◆ **PAGE TEXT**:
┄┄┄┄┄┄

LAS VEGAS — One of the key challenges for modern marketers is to create content that is by definition "intelligent" — automatically discoverable, reusable, reconfigurable and adaptable.
That was the premise of last week's Intelligent Content Conference (ICC) here, a two-day event preceded by a full day of workshops.
Now in its eighth year, ICC 2016 brought together marketers, component content management specialists and technology professionals. The objective was to put a spotlight on intelligent content, a content strategy leveraging metadata, modules and fluid formats.
From Rockley to Pulizzi
Joe Pulizzi, founder of the Cleveland, Ohio-based Content Marketing Institute (CMI), bought ICC from The Rockley Group in June 2014. “We melded a little more of the marketing side to [the conference], but we’ve tried to keep intact the mission around really treating your content as an asset and thinking about it that way in an organization,” Pulizzi told CMSWire.
“There’s a lot of content being created in silos from large enterprise,” he said of the content business.
“If we’re going to treat this as a real profession, we have to start thinking that this is ultimately going to be part of the business strategy in the organization … We need to look at this as content professionals, regardless of industry.”
Traditional, flattened content is siloed, inconsistent and locked into channel-specific formatting. In contrast, structured content can be organized into recognizable blocks of information, eliminating repetitive writing and translating of the same content and enabling re-use across collateral and departments.
In other words, creating intelligent content saves everyone time and money on content production, but the best practice also ensures higher-quality content can be adapted based on an organization’s or its customers’ needs — more than once.
In 2015, Gleanster Research found B2B content marketers in the US spend more than two-thirds of their time and about $5.2 billion a year making content. On top of that, the inefficiency surrounding content production ends up costing mid- and large-sized US B2B companies about $958 million a year.
Ann Rockley, CEO of Schomberg, Ontario-based The Rockley Group, started ICC in February 2009 to spread the word about intelligent content. “I just wanted to put it out there and [let it] grow and become an industry standard,” she said.
Rockley, widely known for coining the term “intelligent content,” offered this definition in 2008:
“Intelligent content is designed to be modular, structured, reusable, format free and semantically rich and, as a consequence, discoverable, reconfigurable and adaptable.”
These days, the definition has morphed only slightly: a commonly referenced definition is that intelligent content is structurally rich and semantically categorized content that is therefore automatically discoverable, reusable, reconfigurable and adaptable.

┄┄┄┄┄┄

◆ **GIVEN MATERIAL**:
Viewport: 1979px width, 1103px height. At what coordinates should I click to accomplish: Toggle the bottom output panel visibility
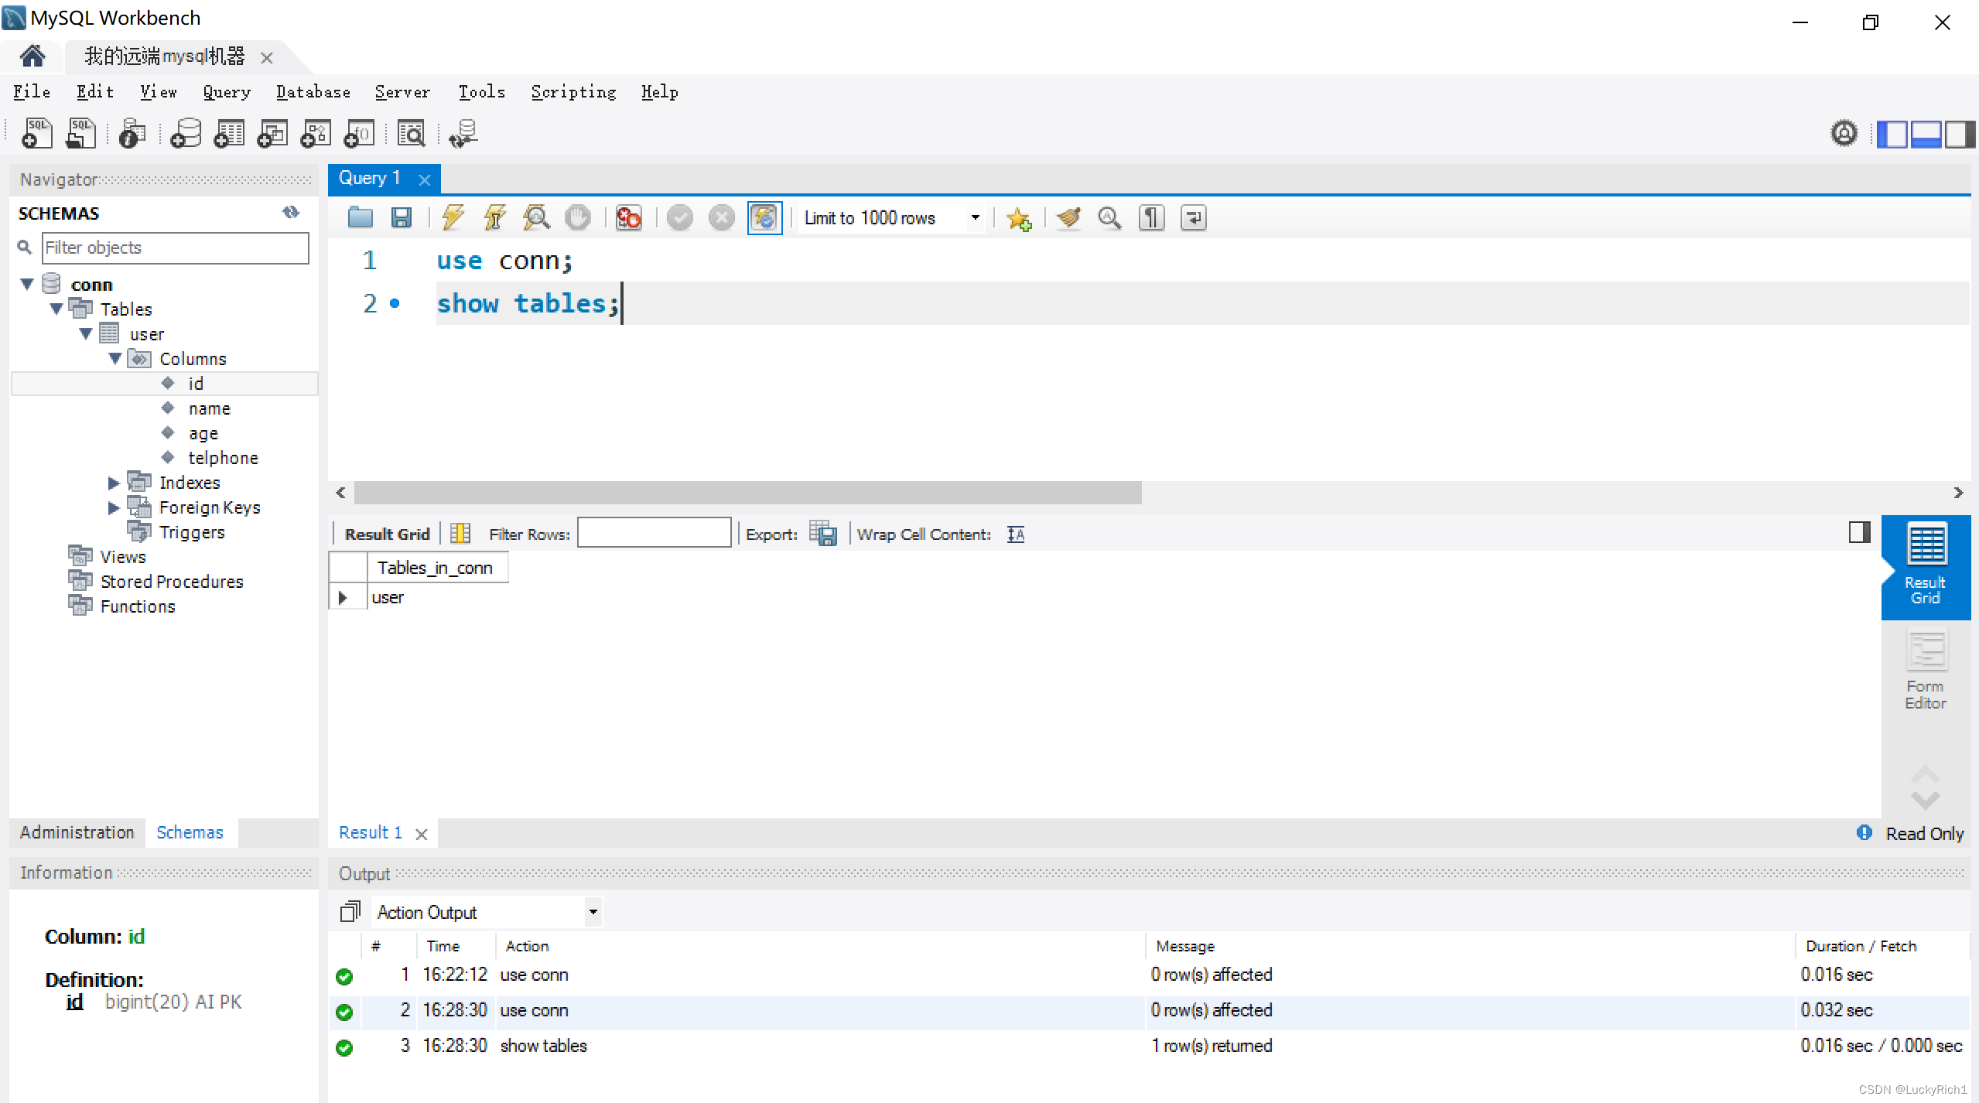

┄┄┄┄┄┄

◆ **PROBLEM 1**: Repeat everything in the Intelligent Content Conference article from "Now in its eighth" down to "Pulizzi told CMSWire.", word for word.
◆ **PROBLEM 2**: According to the Intelligent Content Conference article, in what month and year did Ann Rockley start ICC?
◆ **PROBLEM 3**: Pick up the Intelligent Content Conference article after its final sentence and keep writing it.
The lines can be set aside entirely.

◆ **RESPONSE 1**:
Now in its eighth year, ICC 2016 brought together marketers, component content management specialists and technology professionals. The objective was to put a spotlight on intelligent content, a content strategy leveraging metadata, modules and fluid formats.
From Rockley to Pulizzi
Joe Pulizzi, founder of the Cleveland, Ohio-based Content Marketing Institute (CMI), bought ICC from The Rockley Group in June 2014. “We melded a little more of the marketing side to [the conference], but we’ve tried to keep intact the mission around really treating your content as an asset and thinking about it that way in an organization,” Pulizzi told CMSWire.

◆ **RESPONSE 2**: February 2009

◆ **RESPONSE 3**:
Unfortunately, this doesn’t always describe the content that is issued forth from typical marketing departments.
Rockley has remained as an advisor and participant for ICC, leading three sessions on intelligent content and workflow topics at this year’s conference.
“Eventually it will completely be theirs,” she said of CMI’s purchase. “I am the lead person in intelligent content. My concept, my ideas, definition, my baby … They’ve put their own stamp on it, and they’ve done a terrific job.”
Content Marketers Must Evolve
Pulizzi’s team at CMI introduced a basics track in the conference for those newer to the intelligent content model.
“There’s a lot of people here on the marketing side, this is brand new to them,” Pulizzi said. “I feel like a marketer is like, ‘Hey, we got a big idea. Let’s brainstorm about it, and then … let’s launch.’ It could work, but that’s it. It’s done, and then they start over again every time.
“Look, you have to build a model so you don’t have to start over every time. And then every department starts over every time. We just have to be smarter about what we’re doing.”
Two main camps of people came to ICC: the intelligent content people and the marketing people.
The content marketing side deals more with the creative process and campaigns, whereas the intelligent content side knows more about content engineering, semantics, taxonomies and related technologies. And Pulizzi argued that the two houses need to work as one. “We're betting on the fact that these two groups are going to start doing the same thing. They have to,” he said.
“Both sides need each other, but right now they’re really not talking to each other. Or that role could be one and the same at some point. There’s a lot of different cultures here. Everybody’s trying to figure it out, so I think these are your first movers.”
Rockley, who some call the godmother of intelligent content, said marketers still have more to learn when it comes to adopting this practice, adding, “They’re in the early phases.
“We’ll see it grow, because, frankly, it has to. Especially as you move into the larger companies, you simply can’t do what you need to do and meet all the needs … unless you start doing intelligent content.”
Turning the Corner
Some more familiar with intelligent content believe in educating the new kids. Rahel Anne Bailie, chief knowledge officer of Scroll, a London-based content services agency, has attended all eight intelligent content conferences. “It started off with what I call the really geeky crowd, and now since CMI bought it … You’ve got people at all different stages,” she said.
“Marketing people are coming in … and they don’t know about intelligent content. They just know they have a pain point and are trying to figure out how to get their arms around it. And then you have people like me who have been doing content modeling for years, and it’s second nature. Somebody will marvel over something, and you think, ‘Yeah, but we presented on that 10 years ago.’”
Beyond the conference, Bailie teaches workshops on content strategy back in London, and she says education around these topics is taking shape.
Institutions from the University of Kansas to FH Joanneum, a university of applied sciences in Graz, Austria, now offer master’s degree in content strategy. Programs differ, but at the latter school, for example, students learn code and use an XML editor.
There are several types of structured content technologies including XML standards like DITA (Darwin Information Typing Architecture).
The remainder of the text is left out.